((

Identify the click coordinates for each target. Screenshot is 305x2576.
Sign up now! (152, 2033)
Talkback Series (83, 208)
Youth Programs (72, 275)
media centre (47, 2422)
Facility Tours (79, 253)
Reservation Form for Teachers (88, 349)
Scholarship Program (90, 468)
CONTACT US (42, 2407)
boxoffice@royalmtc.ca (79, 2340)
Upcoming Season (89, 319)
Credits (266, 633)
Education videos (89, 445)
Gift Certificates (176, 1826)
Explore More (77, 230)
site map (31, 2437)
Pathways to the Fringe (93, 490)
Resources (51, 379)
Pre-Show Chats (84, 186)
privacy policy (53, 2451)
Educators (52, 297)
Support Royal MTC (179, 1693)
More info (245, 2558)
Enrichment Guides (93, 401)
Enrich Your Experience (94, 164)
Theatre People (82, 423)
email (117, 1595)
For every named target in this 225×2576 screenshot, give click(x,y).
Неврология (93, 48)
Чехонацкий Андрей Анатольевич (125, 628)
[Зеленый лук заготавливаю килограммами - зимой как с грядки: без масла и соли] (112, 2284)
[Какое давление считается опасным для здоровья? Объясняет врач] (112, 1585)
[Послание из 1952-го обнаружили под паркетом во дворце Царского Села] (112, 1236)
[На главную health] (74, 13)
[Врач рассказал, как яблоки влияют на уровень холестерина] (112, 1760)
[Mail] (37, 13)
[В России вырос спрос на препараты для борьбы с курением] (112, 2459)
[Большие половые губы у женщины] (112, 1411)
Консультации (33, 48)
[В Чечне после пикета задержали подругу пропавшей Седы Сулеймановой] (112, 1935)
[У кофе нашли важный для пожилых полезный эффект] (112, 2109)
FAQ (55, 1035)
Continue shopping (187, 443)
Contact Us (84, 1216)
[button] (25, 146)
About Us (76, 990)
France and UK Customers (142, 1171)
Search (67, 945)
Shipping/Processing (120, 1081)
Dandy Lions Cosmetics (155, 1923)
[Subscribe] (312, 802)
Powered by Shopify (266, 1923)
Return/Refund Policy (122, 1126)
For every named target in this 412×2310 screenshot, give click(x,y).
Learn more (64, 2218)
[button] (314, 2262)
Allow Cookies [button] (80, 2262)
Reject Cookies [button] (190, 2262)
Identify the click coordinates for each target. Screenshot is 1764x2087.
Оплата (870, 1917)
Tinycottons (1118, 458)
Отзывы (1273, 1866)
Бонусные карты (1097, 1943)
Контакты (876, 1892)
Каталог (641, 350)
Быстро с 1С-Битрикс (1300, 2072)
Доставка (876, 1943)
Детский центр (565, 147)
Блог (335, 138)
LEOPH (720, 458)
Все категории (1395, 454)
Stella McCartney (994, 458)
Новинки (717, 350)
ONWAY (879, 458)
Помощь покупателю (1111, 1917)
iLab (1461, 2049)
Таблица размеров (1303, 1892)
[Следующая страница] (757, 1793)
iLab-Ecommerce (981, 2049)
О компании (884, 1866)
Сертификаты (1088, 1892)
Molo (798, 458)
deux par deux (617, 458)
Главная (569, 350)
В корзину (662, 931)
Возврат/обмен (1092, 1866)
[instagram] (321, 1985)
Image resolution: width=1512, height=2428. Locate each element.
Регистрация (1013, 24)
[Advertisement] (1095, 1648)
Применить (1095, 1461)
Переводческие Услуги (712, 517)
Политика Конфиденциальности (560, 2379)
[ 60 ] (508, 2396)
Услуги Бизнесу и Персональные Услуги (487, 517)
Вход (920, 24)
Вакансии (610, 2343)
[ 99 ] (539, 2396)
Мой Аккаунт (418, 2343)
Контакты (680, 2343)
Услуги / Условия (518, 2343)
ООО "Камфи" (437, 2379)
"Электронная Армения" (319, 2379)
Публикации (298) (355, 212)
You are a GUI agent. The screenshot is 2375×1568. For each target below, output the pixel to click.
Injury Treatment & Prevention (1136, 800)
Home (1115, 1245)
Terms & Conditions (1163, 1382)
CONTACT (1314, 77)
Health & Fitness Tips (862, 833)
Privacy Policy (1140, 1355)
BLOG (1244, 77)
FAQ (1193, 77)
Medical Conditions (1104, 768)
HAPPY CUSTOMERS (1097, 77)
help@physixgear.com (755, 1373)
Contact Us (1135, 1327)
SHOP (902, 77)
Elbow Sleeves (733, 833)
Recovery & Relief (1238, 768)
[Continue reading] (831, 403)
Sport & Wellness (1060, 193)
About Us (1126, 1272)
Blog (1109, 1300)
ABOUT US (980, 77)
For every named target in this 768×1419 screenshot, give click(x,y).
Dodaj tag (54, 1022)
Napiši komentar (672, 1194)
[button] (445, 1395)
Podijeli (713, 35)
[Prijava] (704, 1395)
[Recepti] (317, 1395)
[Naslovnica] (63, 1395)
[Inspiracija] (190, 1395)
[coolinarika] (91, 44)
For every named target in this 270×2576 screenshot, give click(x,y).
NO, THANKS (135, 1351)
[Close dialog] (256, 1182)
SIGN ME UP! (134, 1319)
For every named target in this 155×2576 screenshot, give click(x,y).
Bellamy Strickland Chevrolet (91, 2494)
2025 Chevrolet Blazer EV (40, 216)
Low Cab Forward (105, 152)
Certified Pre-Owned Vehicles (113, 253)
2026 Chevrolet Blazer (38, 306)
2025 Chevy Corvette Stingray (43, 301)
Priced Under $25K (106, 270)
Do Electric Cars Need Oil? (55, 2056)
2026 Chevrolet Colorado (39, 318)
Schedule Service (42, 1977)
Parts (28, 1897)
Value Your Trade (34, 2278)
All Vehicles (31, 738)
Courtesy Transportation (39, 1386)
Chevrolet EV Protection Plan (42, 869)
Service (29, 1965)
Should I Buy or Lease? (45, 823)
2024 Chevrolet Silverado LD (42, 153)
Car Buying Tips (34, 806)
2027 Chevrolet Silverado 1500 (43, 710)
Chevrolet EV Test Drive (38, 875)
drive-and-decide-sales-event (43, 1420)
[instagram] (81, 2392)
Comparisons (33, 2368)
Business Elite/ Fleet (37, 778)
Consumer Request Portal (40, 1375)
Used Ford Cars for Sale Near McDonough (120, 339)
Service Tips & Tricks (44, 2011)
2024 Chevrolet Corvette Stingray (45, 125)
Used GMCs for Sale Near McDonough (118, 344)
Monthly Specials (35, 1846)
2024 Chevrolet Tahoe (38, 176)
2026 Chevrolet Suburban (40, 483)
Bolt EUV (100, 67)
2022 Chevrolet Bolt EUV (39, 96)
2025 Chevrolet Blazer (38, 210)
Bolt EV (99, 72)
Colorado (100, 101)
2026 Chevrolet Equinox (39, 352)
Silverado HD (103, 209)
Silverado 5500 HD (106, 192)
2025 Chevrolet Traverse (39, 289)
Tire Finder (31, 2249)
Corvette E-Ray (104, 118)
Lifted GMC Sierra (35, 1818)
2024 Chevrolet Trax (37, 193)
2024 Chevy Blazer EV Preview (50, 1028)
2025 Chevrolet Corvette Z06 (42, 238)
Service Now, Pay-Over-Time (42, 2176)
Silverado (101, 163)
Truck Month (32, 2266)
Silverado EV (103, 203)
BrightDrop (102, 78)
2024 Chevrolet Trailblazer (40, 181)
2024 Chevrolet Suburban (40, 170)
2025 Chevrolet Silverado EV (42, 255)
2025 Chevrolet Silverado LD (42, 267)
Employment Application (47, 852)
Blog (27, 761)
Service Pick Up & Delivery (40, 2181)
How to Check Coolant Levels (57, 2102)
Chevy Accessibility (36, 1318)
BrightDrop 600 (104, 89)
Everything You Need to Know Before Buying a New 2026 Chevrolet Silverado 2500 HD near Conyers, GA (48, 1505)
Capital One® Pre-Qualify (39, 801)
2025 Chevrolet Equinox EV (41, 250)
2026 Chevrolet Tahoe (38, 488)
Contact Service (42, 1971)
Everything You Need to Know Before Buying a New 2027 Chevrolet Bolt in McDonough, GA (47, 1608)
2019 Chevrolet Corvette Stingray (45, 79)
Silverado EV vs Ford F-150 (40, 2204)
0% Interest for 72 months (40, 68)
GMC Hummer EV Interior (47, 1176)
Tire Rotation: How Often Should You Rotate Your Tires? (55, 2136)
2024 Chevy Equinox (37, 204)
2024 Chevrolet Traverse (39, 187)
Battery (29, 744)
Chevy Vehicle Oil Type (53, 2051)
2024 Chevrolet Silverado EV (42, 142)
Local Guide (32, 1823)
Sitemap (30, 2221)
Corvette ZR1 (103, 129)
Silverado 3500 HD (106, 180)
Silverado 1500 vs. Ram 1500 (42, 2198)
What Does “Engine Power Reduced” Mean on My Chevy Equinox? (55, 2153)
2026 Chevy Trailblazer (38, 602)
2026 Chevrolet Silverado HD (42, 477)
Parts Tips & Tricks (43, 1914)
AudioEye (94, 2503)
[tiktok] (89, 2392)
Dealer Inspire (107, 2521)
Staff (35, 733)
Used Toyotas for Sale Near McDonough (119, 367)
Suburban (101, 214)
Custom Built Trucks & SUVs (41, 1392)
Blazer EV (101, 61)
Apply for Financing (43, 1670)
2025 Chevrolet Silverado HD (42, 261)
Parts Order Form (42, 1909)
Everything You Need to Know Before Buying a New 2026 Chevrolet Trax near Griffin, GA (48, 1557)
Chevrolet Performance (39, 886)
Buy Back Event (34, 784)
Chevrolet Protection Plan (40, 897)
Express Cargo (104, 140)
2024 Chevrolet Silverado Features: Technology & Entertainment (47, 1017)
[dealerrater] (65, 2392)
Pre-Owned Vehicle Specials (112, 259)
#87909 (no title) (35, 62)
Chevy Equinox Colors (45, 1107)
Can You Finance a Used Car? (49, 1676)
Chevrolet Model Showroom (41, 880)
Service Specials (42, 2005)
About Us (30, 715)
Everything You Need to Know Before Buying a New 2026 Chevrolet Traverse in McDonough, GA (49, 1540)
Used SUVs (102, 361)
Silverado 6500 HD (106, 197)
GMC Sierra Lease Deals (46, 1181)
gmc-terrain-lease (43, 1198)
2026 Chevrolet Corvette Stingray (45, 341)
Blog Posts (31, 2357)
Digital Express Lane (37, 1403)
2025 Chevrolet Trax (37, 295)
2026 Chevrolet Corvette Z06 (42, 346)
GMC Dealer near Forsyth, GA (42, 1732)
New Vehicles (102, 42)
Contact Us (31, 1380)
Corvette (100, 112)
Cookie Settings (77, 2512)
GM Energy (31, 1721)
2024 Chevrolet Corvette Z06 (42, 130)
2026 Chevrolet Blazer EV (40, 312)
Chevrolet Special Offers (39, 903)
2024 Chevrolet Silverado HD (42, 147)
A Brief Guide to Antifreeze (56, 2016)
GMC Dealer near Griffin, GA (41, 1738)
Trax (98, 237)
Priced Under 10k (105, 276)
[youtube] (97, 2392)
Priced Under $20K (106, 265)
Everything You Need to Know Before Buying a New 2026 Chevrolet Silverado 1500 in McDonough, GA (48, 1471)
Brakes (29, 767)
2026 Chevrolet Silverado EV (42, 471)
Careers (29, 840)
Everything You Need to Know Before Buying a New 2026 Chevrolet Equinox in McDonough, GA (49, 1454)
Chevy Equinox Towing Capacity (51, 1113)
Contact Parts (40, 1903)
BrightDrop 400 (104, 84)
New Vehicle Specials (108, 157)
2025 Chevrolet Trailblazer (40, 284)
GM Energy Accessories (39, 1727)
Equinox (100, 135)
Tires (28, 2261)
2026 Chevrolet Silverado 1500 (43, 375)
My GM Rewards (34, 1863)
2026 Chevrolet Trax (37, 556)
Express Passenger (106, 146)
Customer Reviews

))

Word for word, please print every line from the beginning of the records to the line bearing "CONTACT US (42, 2407)", counting both ends and stopping there.

* **RESULT FOR THIS EXERCISE**:
Identify the click coordinates for each target. Screenshot is 305x2576.
Sign up now! (152, 2033)
Talkback Series (83, 208)
Youth Programs (72, 275)
media centre (47, 2422)
Facility Tours (79, 253)
Reservation Form for Teachers (88, 349)
Scholarship Program (90, 468)
CONTACT US (42, 2407)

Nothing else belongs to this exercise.